サブ制御装置30は、可変表示装置3における画像表示を制御する図柄制御部、演出用の後述のランプ(LED)の点灯及び消灯を制御するランプ制御装部、各種音声、効果音、音楽等の出力を制御する音声制御部としての機能を有する。
また、払出制御装置22は、賞球としての遊技球の払い出しの制御を行う払出制御部としての機能と、遊技領域2への遊技球の発射を制御する発射制御部としての機能を有する。
【0066】
また、主制御装置14には、第1および第2特図表示装置4a,4bと普図表示装置8と状態表示装置9が接続され、主制御装置14が第1および第2特図表示装置4a,4bにおける第1変動表示ゲーム、第2変動表示ゲームの表示制御と、普図表示装置8における普図の変動表示ゲームの表示制御と、状態表示装置9における上述の各種の状態を示すLEDの表示制御とを行う。

» 作業指示:
A) 抽出テキストによると、払出制御装置22は払出制御部として何の制御を行うか。
B) 抽出テキストの「サブ制御装置30は、可変表示」から「制御する発射制御部としての機能を有する。」までを、「遊技球」を「パチンコ球」に差し替えて書き出せ。
C) 抽出テキストで主制御装置14に接続されていると書かれている表示装置をすべて挙げよ。

» 表示記録:
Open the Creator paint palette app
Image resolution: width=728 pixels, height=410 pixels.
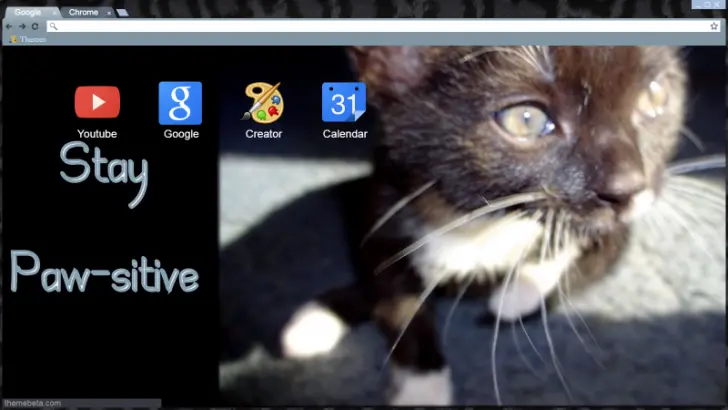(x=263, y=102)
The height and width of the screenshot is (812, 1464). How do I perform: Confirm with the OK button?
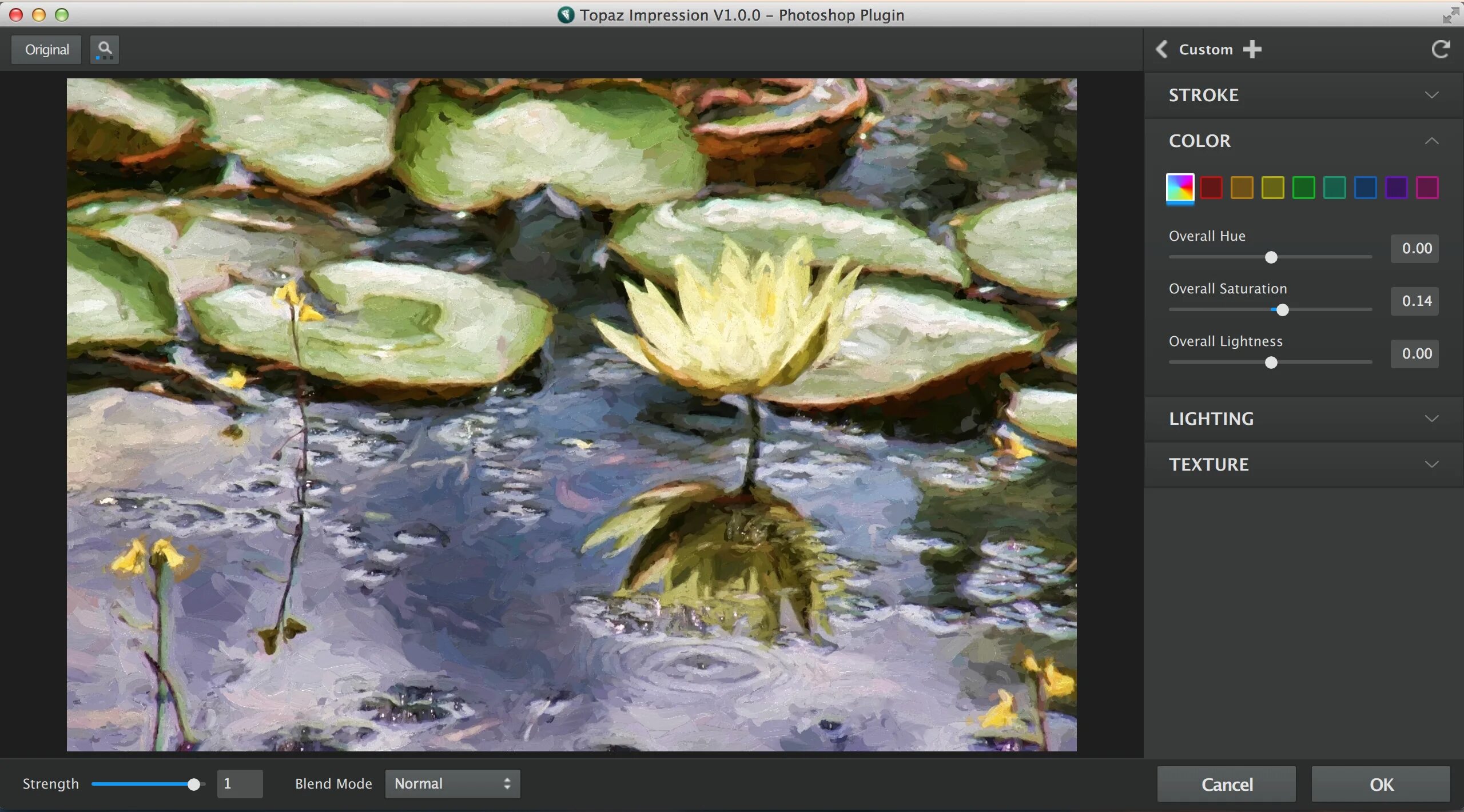point(1381,784)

» 解答:
A) 賞球としての遊技球の払い出しの制御を行う。

B)
サブ制御装置30は、可変表示装置3における画像表示を制御する図柄制御部、演出用の後述のランプ(LED)の点灯及び消灯を制御するランプ制御装部、各種音声、効果音、音楽等の出力を制御する音声制御部としての機能を有する。
また、払出制御装置22は、賞球としてのパチンコ球の払い出しの制御を行う払出制御部としての機能と、遊技領域2へのパチンコ球の発射を制御する発射制御部としての機能を有する。

C) 第1特図表示装置4a、第2特図表示装置4b、普図表示装置8、状態表示装置9